Jack Robinson, a district judge in the city of New Braunfels, took it upon himself to tell the jury, who were already deliberating in the case.

Gloria Romero-Perez was accused of trafficking her teenage niece into the United States from Honduras and then subsequently selling her on to a man in Texas for $6,000.

She was arrested in Comal County, of which New Braunfels is the seat, in August 2016 with bail set at $500,000.

“When God tells me I gotta do something, I gotta do it,” Robinson said, reports the New Braunfels Herald-Zeitung. He then recused himself from the trial.

The jury ignored his divine intervention and pronounced Romero-Perez, the defendant, guilty. She was later given 25 years in jail for her part in the crime.

She was convicted of trafficking the child, who was just 15 when she was brought to the United States, but acquitted of selling the child.

The man to whom she attempted to sell her niece, Julio Jimenez-Ramirez, later impregnated the girl, who has subsequently given birth. Jimenez-Ramirez been incarcerated for his role in the affair.

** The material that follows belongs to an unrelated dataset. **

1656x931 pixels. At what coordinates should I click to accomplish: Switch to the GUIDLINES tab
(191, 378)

Ms Romero-Perez claimed that she smuggled the girl to the United States with her grandmother, only for her to run off with Mr Jimenez-Ramirez.

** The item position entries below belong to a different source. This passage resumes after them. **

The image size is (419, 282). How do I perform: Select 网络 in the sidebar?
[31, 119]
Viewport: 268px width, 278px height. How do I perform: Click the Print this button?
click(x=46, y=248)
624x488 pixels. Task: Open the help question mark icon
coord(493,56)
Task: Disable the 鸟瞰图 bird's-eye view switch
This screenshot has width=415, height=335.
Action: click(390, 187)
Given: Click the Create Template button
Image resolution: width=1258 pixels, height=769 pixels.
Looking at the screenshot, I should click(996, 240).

Ms Romero-Perez alleges that the $6,000 that she asked for the girl was merely to cover the costs incurred in bringing her niece into America.

Ms Romero-Perez actually reported herself to the police in Comal County when she contacted them to find the girl, whom she claimed had run away.

When the police arrived to take the teenager back to her aunt, the girl claimed that her aunt had sold her to Mr Jimenez-Ramirez.

“The child said, well no, wait, my aunt sold me to him. At which point she showed some receipts with the Aunt’s name on it and a handwritten contract,” said Detective Anthony Moreno of Comal County Sheriff’s Office.

Romero-Perez’s lawyer, Sylvia Cavazos, is to ask for a mistrial to be declared in her client’s case because of the actions of the judge, despite him apparently attempting to intervene on her behalf.

The court has yet to comment on whether re-trial will be ordered.

The judge is due to return to duty at the end of January.